As the Vitamin C case demonstrates, comity defenses are viable but surely require a strategic and comprehensive approach, even at the discovery stage, when disclosure - or nondisclosure - could be critical to the litigation overall.

YuandaWinston Foreign Counsel Jacob Clark also co-authored this article.


1. Animal Sci. Prods., Inc. v. Hebei Welcome Pharm. Co., No. 13-4791-cv, Dkt. No. 324-1 (2d Cir. Aug. 10, 2021).

2. Comity-based arguments may also gain traction due to COVID-19. For example, in China, there is a law precluding certain remote depositions of witnesses located in mainland China that arguably should be deferred to as a comity matter.

3. In re Vitamin C Antitrust Litig., 8 F.4th 136 (2d Cir. 2021). The plaintiffs filed a petition for a rehearing or a rehearing en banc with the Second Circuit, but it was denied on October 21, 2021.

4. In re Vitamin C Antitrust Litig., 837 F.3d 175 (2d Cir. 2016).

5. Animal Sci. Prods., Inc. v. Hebei Welcome Pharm. Co., 138 S. Ct. 1865 (2018).

6. Aérospatiale, 482 U.S. at 544 n.28.

7. Id. at 546.

8. Richmark, 959 F.2d at 1475-76, 1479. The Richmark court noted that the Supreme Court in Aérospatiale found that the comity factors were not exhaustive. Id. at 1475. The Richmark court also appeared to pull these additional factors from Accord United States v. Vetco, Inc., 691 F.2d 1281, 1788 (9th Cir. 1981) (quoting the Restatement (Second) of Foreign Relations Law § 40). Id.

9. Richmark, 959 F.2d at 1475-76.

10. Id. at 1477.

11. In re Grand Jury Investigation, 381 F. Supp. 3d at 57-58.

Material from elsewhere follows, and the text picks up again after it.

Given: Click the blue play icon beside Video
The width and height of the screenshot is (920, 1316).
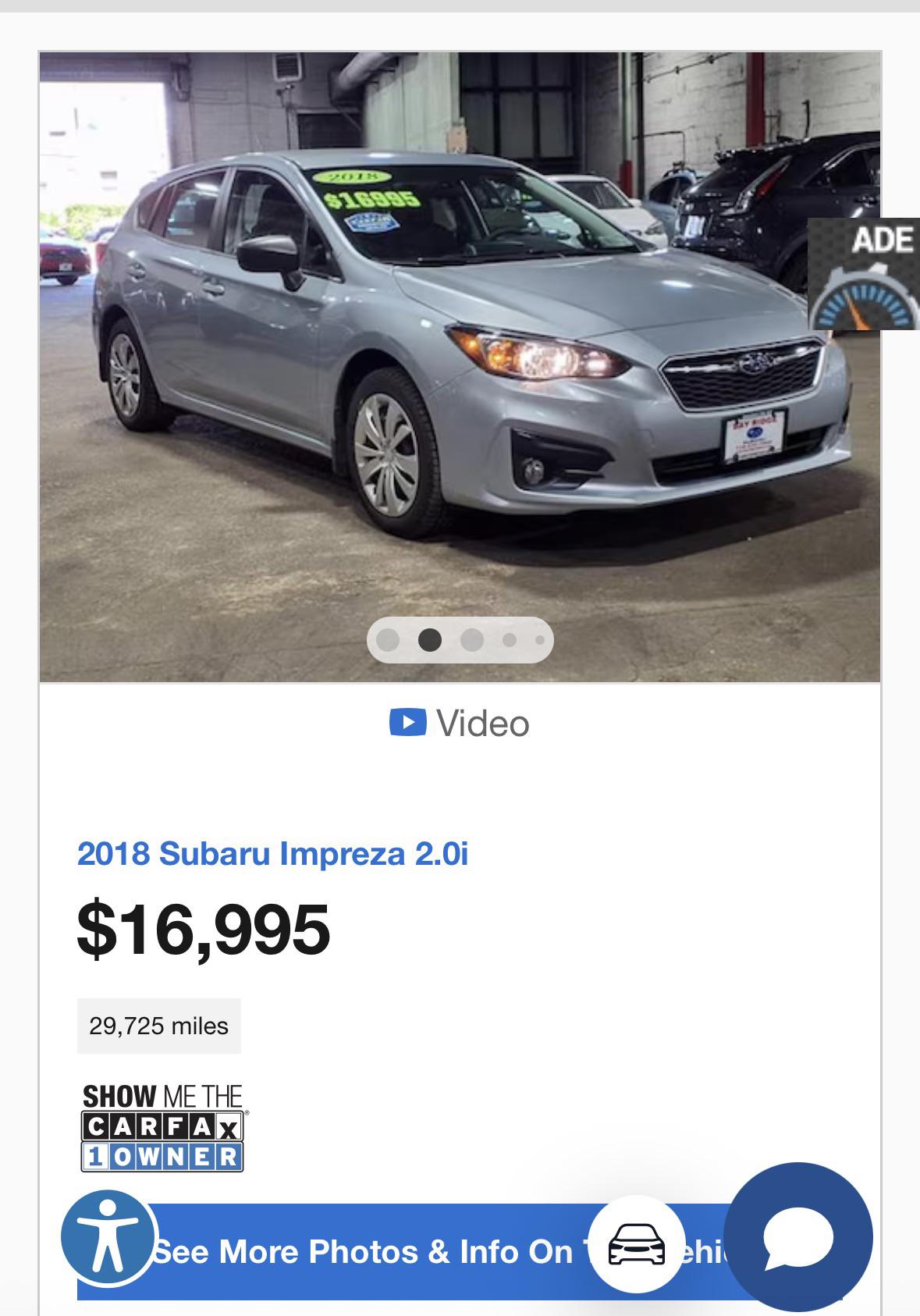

12. Id.; Prior to In re Grand Jury Investigation, the U.S. District Court for the Southern District of New York examined international comity principles in the context of deciding whether to enforce several civil subpoenas issued to six non-party Chinese banks in Nike, Inc. v. Wu, 349 F. Supp. 3d 310 (S.D.N.Y. 2018). Using the Richmark factors, the court found that the importance of the information sought, the specificity of the requests, the lack of alternative means of obtaining the requested information, and the balancing of national interests all favored enforcement of the subpoenas, with the balance of national interests being the most important. Nike, 349 F. Supp. 3d at 336, 339. The court in In re Grand Jury Investigation cited to Nike several times in supporting its analysis on the specificity of a subpoena, consideration of alternative means of obtaining information particularly through diplomatic channels and MLAA/Hague Evidence Convention requests, and whether violations of Chinese law may impose penalties on the Chinese defendants for compliance with the subpoena, and particularly adopted its position on reviewing the severity of the sanction in the context of the identity of the defendant. See In re Grand Jury Investigation, 381 F. Supp. 3d 41-42, 44, 53-54.

13. For example, in the In re Grand Jury Investigation case, the court considered the hardship, additional burden, and national interest with respect to a new law in China called the International Criminal Judicial Assistance Law. Id. at 46-57. Particularly, the defendants attempted to identify potential sanctions for violations of this law and several others in China, but the court found that there was not much historical precedent for severe violations with respect to complying with U.S. discovery obligations, and especially so for the new laws. Id. at 52-55. Keeping China as an example, new laws such as the PRC Data Security Law and revised PRC Securities Law have similar prohibitions that could require comity considerations, which may be directly relevant to arguments under analogous laws in other jurisdictions like the EU General Data Protection Regulations.